おはよう、だいすき

「グラジオさま、グラジオさま。起きてください、もう朝ですよ」
 エーテルパラダイス奥のお屋敷、グラジオさまの自室にて。まっしろなベッドにかかるまっくろなお布団に手を添えながら、わたしはグラジオさまに呼びかけている。
 時刻は午前7時12分、オニスズメやツツケラの声が窓の外から聞こえてくる、健全で健康ないつも通りの朝だ。枕元にあるボールを見るとどうやらシルヴァディたちもまだまだおねむのようで、しっかり目を覚ましているのはルカリオくらいのようだった。もう少ししたらボールから出してあげましょう。
「んん……あとごふん――」
「いけません。ビッケさまには通用するかもしれませんが、わたしにその手は効きませんよ」
 ばふん! ふかふかの掛け布団を叩くと、グラジオさまは居心地が悪そうに寝返りを打ってわたしに背を向ける。もぞもぞと頭を引っ込める姿が愛らしくてついついこのまま寝かせてしまいそうになるのだけれど、ダメです、いけません、そう言いながらわたしは最後の手段としてグラジオさまのお布団に手をかけた。いざとなったらお布団を引っぺがす、それは連綿と受け継がれる目覚まし法のひとつですもの。

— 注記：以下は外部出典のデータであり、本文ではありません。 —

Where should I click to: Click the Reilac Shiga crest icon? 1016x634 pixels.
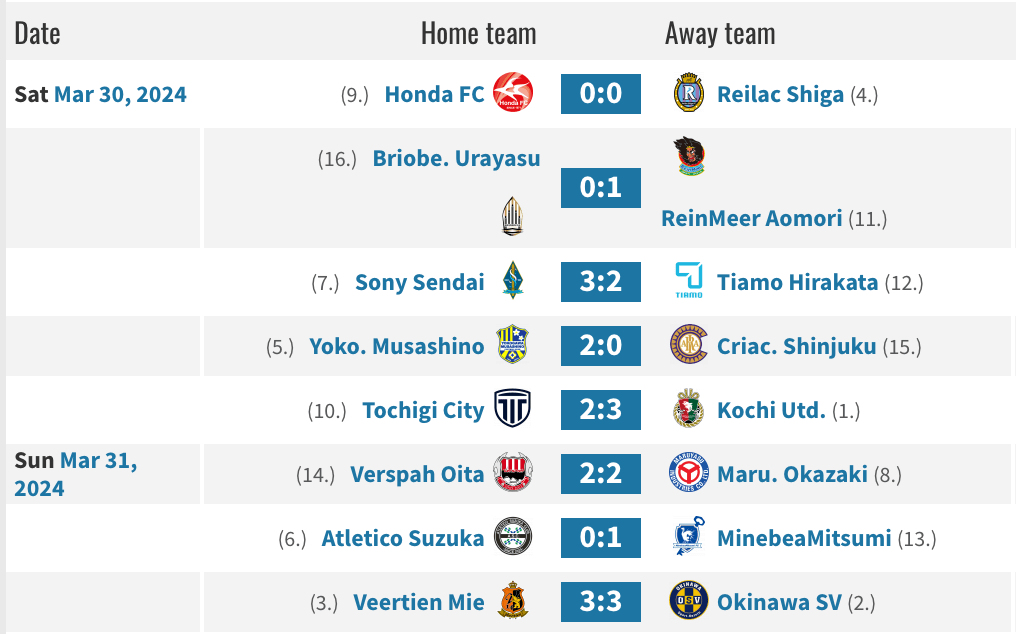click(689, 94)
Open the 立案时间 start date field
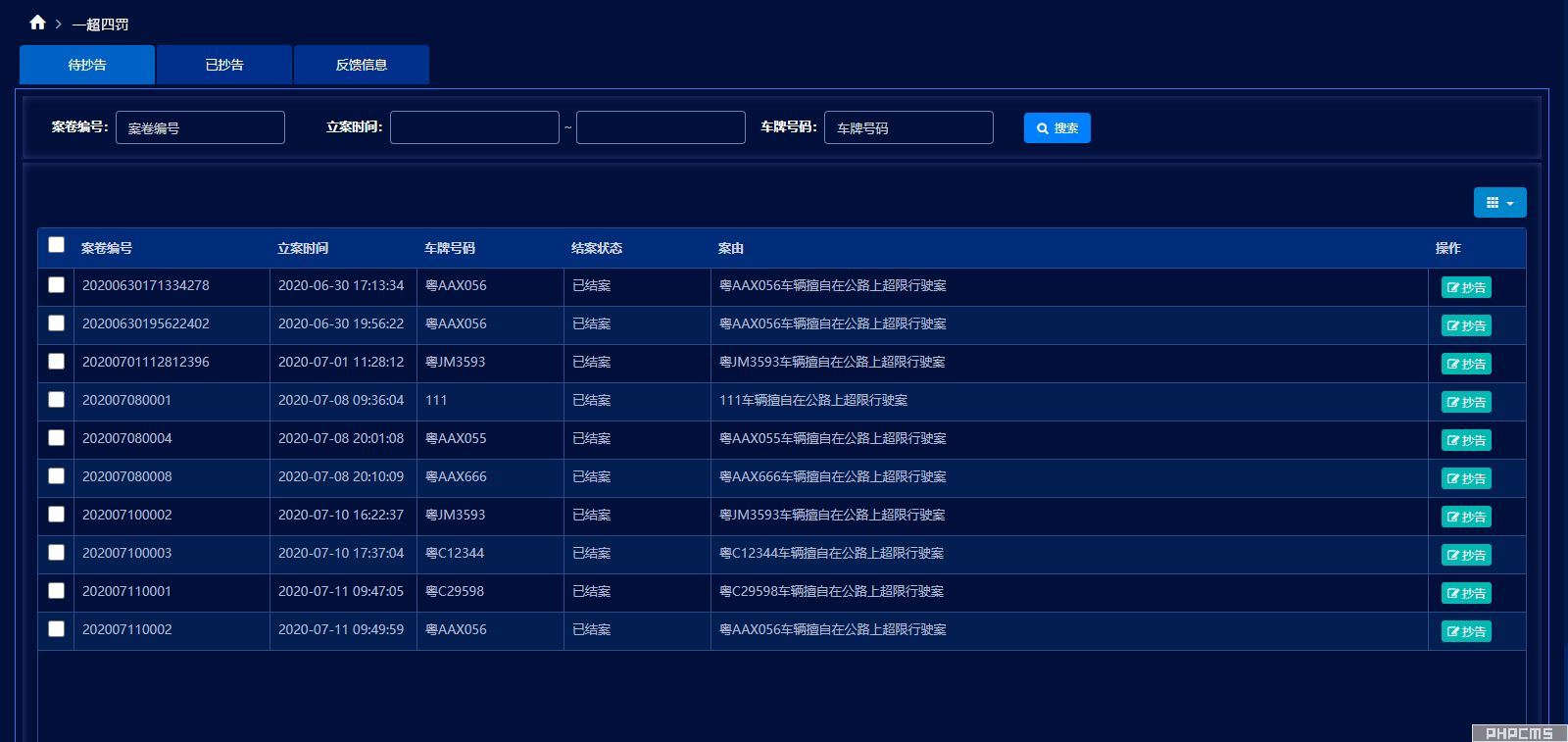 pyautogui.click(x=474, y=127)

「今日はメレメレ島に行って、しまキングのハラさんとお話する予定がございますでしょう!」
 心ないトレーナーに傷つけられ捨てられたポケモンを数匹保護したから早めに迎えに来てほしい、そうハラさんから連絡をいただいたのはつい先日のことだった。ついでにメレメレ島の財団活動について話し合いをしたり、ポケモンたちの様子をお聞きしたり、時間があればバトルの稽古をつけていただいたりなど、グラジオさまは今日という日をそこそこ楽しみにしていらしたと記憶している。
 なので。こんなところでゆうわくに敗北を喫させるわけにはいかないのだ、わたしにはグラジオさまを連れて行かせる義務が――
「ピエリス……」
「はい? ――ッあ、え、わあっ」
 ゴニョゴニョと寝言混じりのひと言に、わたしの手が一瞬とまる。掛け布団を握りしめた手の力が緩んだその一瞬を狙ったのかはたまたただの偶然か、いつの間にやらこちらを向いていたらしいグラジオさまは隙をついてわたしの手をとり、そしてあろうことかわたしをベッドのなかに引き入れた。

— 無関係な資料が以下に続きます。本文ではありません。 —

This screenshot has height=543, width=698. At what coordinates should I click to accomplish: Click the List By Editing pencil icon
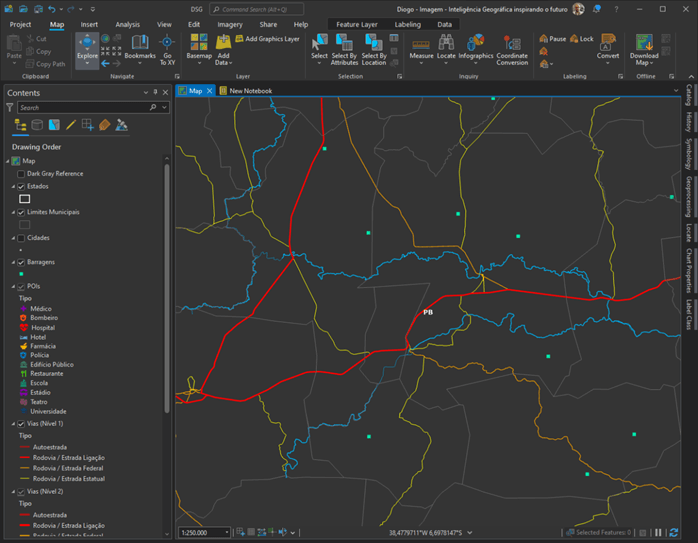(71, 125)
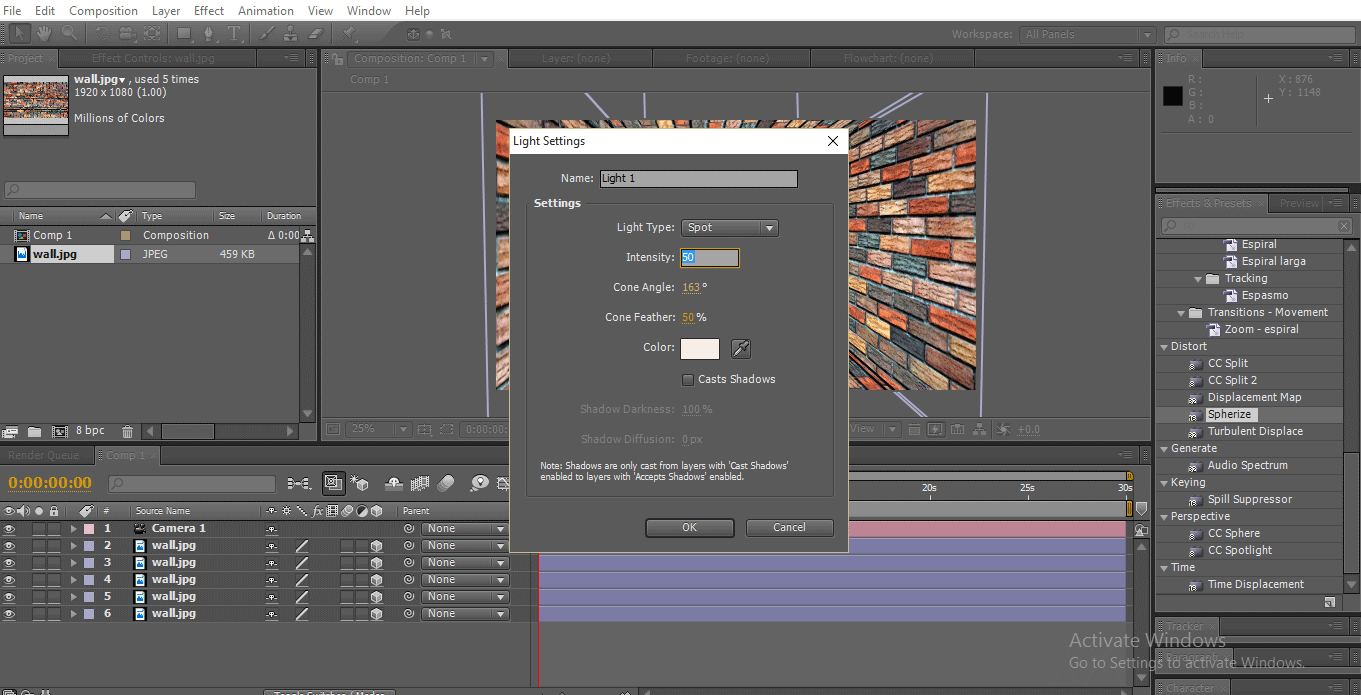
Task: Select the Horizontal Type tool
Action: 234,33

 肌触りの良いシーツ、グラジオさまの体温でほんのりとあたたかくなったお布団、何より目の前にあるグラジオさまのお顔、香り、寝起きゆえに少しだけ熱い体。――生娘のようなことを言うつもりはないけれどこれは少々刺激が強すぎる、据え膳食わぬはなんとやら、この無防備な姿に果たしてわたしはどこまで耐えられるのでしょう。
 ちらりと上方を仰ぎ見ればなんとなくニヤついているようなルカリオの姿が目に映った。いつの間にやら目を覚ましていたらしいシルヴァディも同じく、なんだか生暖かく見守られているような気がするのはきっと何にも気のせいじゃない。覚えていてくださいね、半ば呪詛のような思いを込めて睨みつけどもルカリオたちは何も意に介していないようである。

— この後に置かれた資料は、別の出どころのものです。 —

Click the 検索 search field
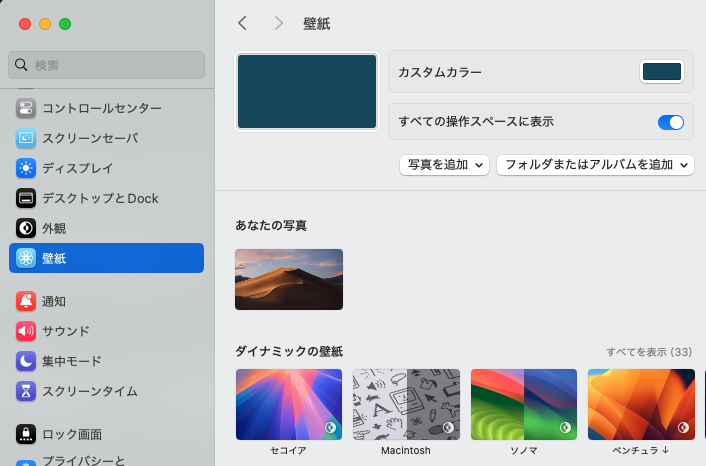 click(x=106, y=65)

 わたしたちが無言の問答をしているあいだにどうやらグラジオさまは再び寝に入ってしまったらしい。規則正しい寝息が胸元から聞こえてくる、わたしの胸に頬を寄せてねむるグラジオさまはまるで幼子のような安らいだ表情をしていらして、ああ、ダメ、この顔には本当に弱いのです。
 ――たまに。たまに、本ッ当にたまにこうして甘えてくるグラジオさまのことを、わたしは心の底から愛おしく思ってしまっているのだから。これぞ惚れた弱みというやつなのでしょうね。
「……もう。あと10分だけですからね」
 ハラさんとの会合は午後からの予定なので、まあ少しくらいなら問題ないでしょう。どう足掻いても甘やかしてしまう自分に自嘲しつつ、わたしはグラジオさまのまあるい頭を撫でた。

 
リクエストボックスより、みきさまからのリクエストでグラジオと幸せなお話でした。
ちゃんとリクエストに添えていますでしょうか……いつもより幸せそうな話に出来たとは思うのですが、ぐぬぬ。何はともあれリクエストありがとうございました!